## What to work on
The pictures stay out. Please retype every line below exactly.

(Task material begins)

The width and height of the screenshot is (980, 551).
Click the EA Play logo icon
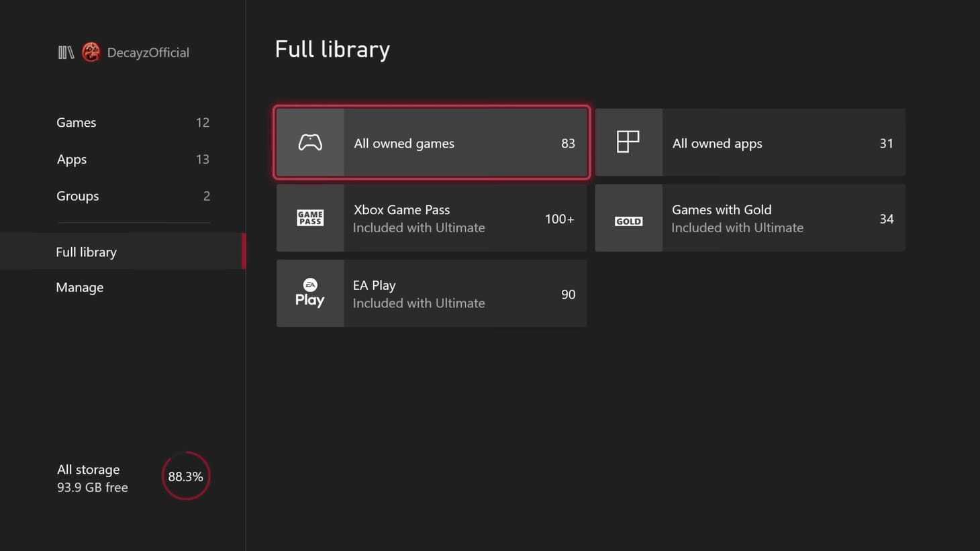click(x=309, y=293)
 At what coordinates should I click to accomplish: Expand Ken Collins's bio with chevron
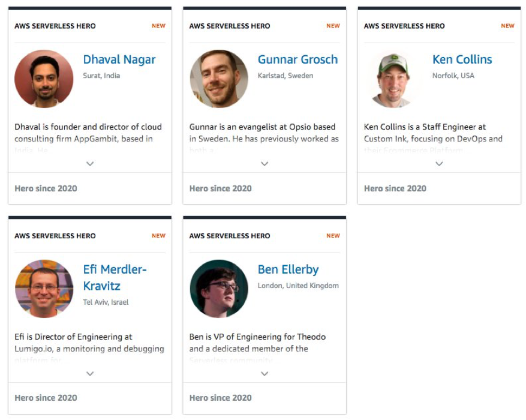pyautogui.click(x=439, y=164)
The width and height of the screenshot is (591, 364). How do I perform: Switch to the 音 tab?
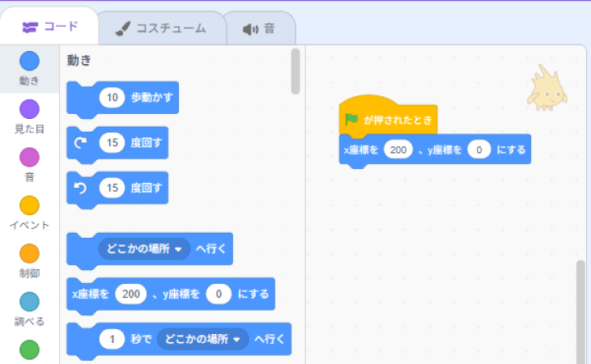(259, 29)
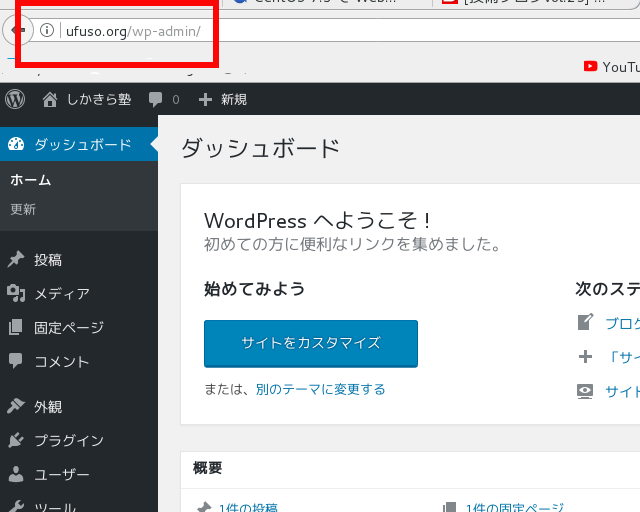Image resolution: width=640 pixels, height=512 pixels.
Task: Open the 1件の投稿 link
Action: pos(247,507)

(Task material ends)

## Exercise response
The width and height of the screenshot is (980, 551).
Click the EA Play logo icon
click(x=309, y=293)
 At what coordinates should I click to accomplish: Expand Ken Collins's bio with chevron
pyautogui.click(x=439, y=164)
The width and height of the screenshot is (591, 364). How do I perform: Switch to the 音 tab?
(259, 29)
Image resolution: width=640 pixels, height=512 pixels.
Task: Open the 1件の投稿 link
Action: pos(247,507)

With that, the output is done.